Comment dire ? Je pense que c'est un processus qui prend longtemps. Puis, cela ne sera jamais fini. Toutes les personnes qui suivent une thérapie le savent, il n'y a pas vraiment de fin. En tout cas, moi, le meilleur truc que j'ai fait dans ma vie, c'est de commencer la thérapie.

Finalement, quel a été le déclic chez vous pour vous décider à aller consulter un thérapeute ?

J'avais commencé un peu avant [les Jeux de Pékin 2022], mais j'avais du mal à trouver des thérapeutes qui me convenaient.

"De toute façon, je crois que mon déni était tellement fort qu'inconsciemment, je savais que si j'ouvrais la boîte de Pandore, je n'irais jamais jusqu'aux Jeux olympiques. Quand tu as une partie de toi qui ne veut pas, tu peux avoir les meilleurs psys du monde, ça ne sert à rien."

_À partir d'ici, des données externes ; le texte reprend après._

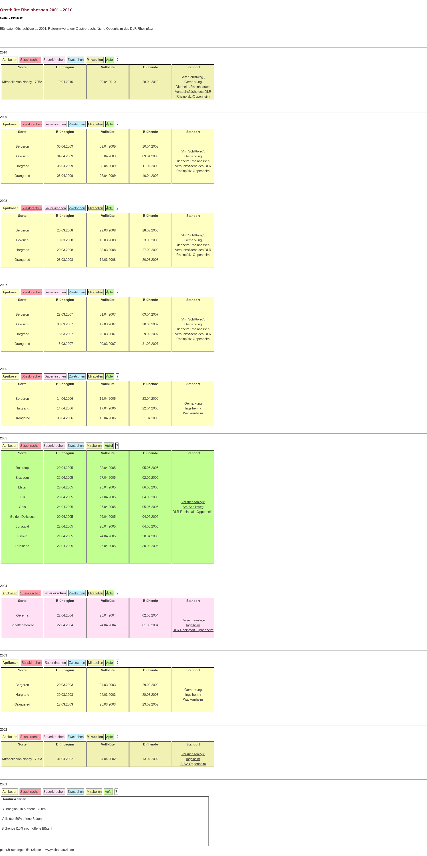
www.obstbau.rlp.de (59, 850)
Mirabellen (95, 124)
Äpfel (109, 59)
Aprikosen (9, 59)
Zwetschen (76, 59)
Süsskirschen (30, 59)
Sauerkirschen (53, 59)
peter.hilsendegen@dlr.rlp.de (20, 850)
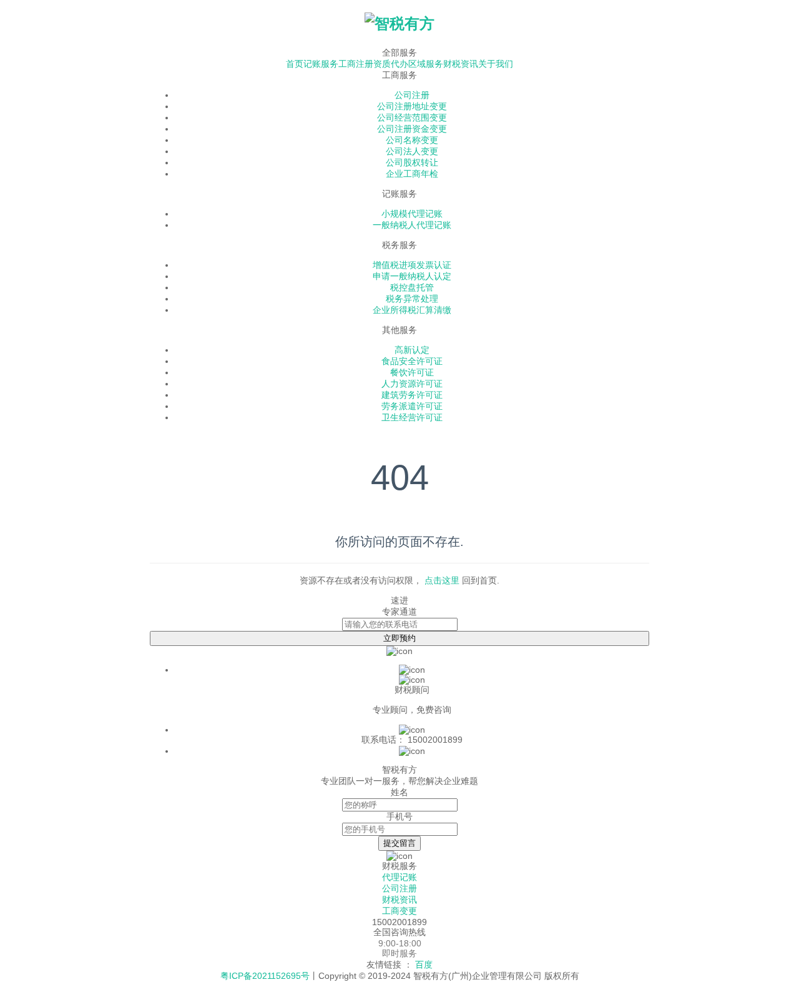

Gabriella Papadakis, quintuple championne du monde danse sur glace

à franceinfo: sport

C'est vraiment arrivé après les Jeux, un petit moment après l'annonce de notre pause. Cela faisait quand même quelques années que j'avais les mêmes difficultés. Une amie avait suivi un processus thérapeutique et ça lui avait fait énormément de bien. J'avais vraiment vu la différence entre l'avant et l'après. C'est là que je me suis dit : "Moi aussi, je veux ça."

Je me rends compte aujourd'hui que d'avoir été suivie par une personne extérieure au monde du sport m'a fait beaucoup de bien. Cela m'a aidé à "dénormaliser" des choses qui, en réalité, m'avaient fait souffrir. Pour pouvoir se dire : "Ca, ce n'était pas normal, ce n'était pas acceptable." Je suis allée voir le même thérapeute que mon amie, mais ça a pris des semaines. Et c'est drôle, car c'est lors de la dernière séance qu'il y a eu "le truc". Du moins, celle où je m'étais dit : "S'il n'y a pas LE truc au terme de celle-ci, j'arrête tout !". Comme quoi, c'est fou.

Enfin, d'ici cinq à dix ans, où vous voyez-vous sur les plans professionnel et personnel ?

Dans le futur lointain, j'ai plein d'idées... [Elle rigole puis réfléchit] On verra ce qui se concrétisera. D'abord j'ai envie de continuer à apporter des choses positives au patinage. Le faire davantage. J'aimerais faire partie du changement et de faire ce que je peux pour que le monde du patinage continue d'évoluer de manière positive car je sais que la fédération se concentre beaucoup à réparer les choses du passé et fait en sorte que ça devienne un milieu le plus sain possible.

Puis après j'ai envie d'apprendre plein de choses, de m'amuser, de continuer à patiner quand même longtemps. [Rires] Peut-être dans mes propres spectacles ? Explorer moi-même ma pratique. J'aimerais aussi faire des choses dans d'autres milieux artistiques, quitte à les joindre au patinage. L'écriture, le théâtre, la musique que j'aime beaucoup. J'ai envie un peu de mélanger toutes mes passions.